--- start Text block ---
CS452 F23 Lecture Notes
Lecture 03 - 14 Sep 2023

1. Track and Trains

  • trains:
    • 0-14 forward, 15 for reverse
    • add 16 to turn on headlights
  • trains slow down gradually
    • do not directly reverse a rolling train
  • switches:
    • 0x21 straight, 0x22 turn (curved)
    • changes a switch setting actives a solenoid
      • it must be deactivated 100-500ms after sending the switch command
      • deactivate by:
        • sending another switch command (to any switch)
        • send the special solenoid off command (0x20)
          • single byte - turns off solenoid from last switch
    • middle “double” switches
      • avoid “C/C” state
      • if curved left (CS), and want curved right (SC)
        • first set left switch to S (SS)
        • then set right switch to C (SC)
  • sensors
    • 5 banks of 16 up to 16 sensors
      • banks labeled as A, B, C, D on track
      • individual sensors labeled A13, A14
      • sensors are directional: A15 ->, A16 <-
      • when trains trigger sensor, changes sensor state in Marklin controller from 0 to 1
    • Can read the state of all sensors by sending command 0x85 (0x80 + 0x05)
--- end Text block ---
--- start Data block ---
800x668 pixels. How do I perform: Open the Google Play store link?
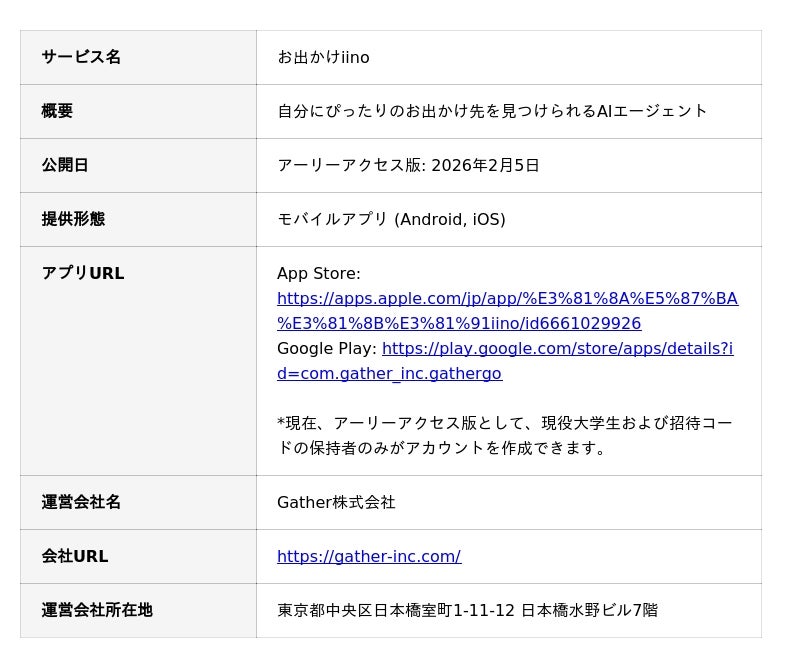(556, 349)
--- end Data block ---
Short exercise 1 =>
In the track and trains lecture notes, what command turns off the solenoid from the last switch?
Short exercise 2 =>
Resume the track and trains lecture notes from the point they stop, keeping their bulleted style.

Expected output 1 =>
The special single-byte solenoid off command, 0x20.

Expected output 2 =>
      • means read state of all banks up to and including 5th banks
      • then read 10 bytes of data from the Marklin
        • two bytes (16 bits) per bank
    • Can also read individual banks (0xc0 + bank number)
    • Sensors can be in one of two reset modes, “on” or “off”
      • if reset mode is on, the sensor bits are cleared each time they are read’
      • if reset mode is off, reading the sensor bits does not clear them
    • The single-byte command 0xc0 can be used to turn the reset mode to “on”

2. Concurrency

  • In A0, single sequential thread of execution
    • inflexible - not sure how often or when different events will arise
    • how to prioritize some work over other work?
  • Want to move to a task based parallelism model
    • mulitiple concurrent tasks, each one a sequential thread of execution
  • Want to be able to prioritize tasks

3. Polling vs. Interrupts

  • Want to be able to wait for events using interrupts, rather than polling for them

4. Context Switching: Two Tasks (abstract idea)

  • task state includes
    • program text, data, stack (in-memory)
    • processor state (values in registers)
      • 31 general purpose registers (X0-X30)
      • PC
      • SPs (banked, EL 0-3)
      • pstate - condition codes, processor mode, interrupt masks
  • context switch from Task 1 (T1) to Task 2 (T2) (high level)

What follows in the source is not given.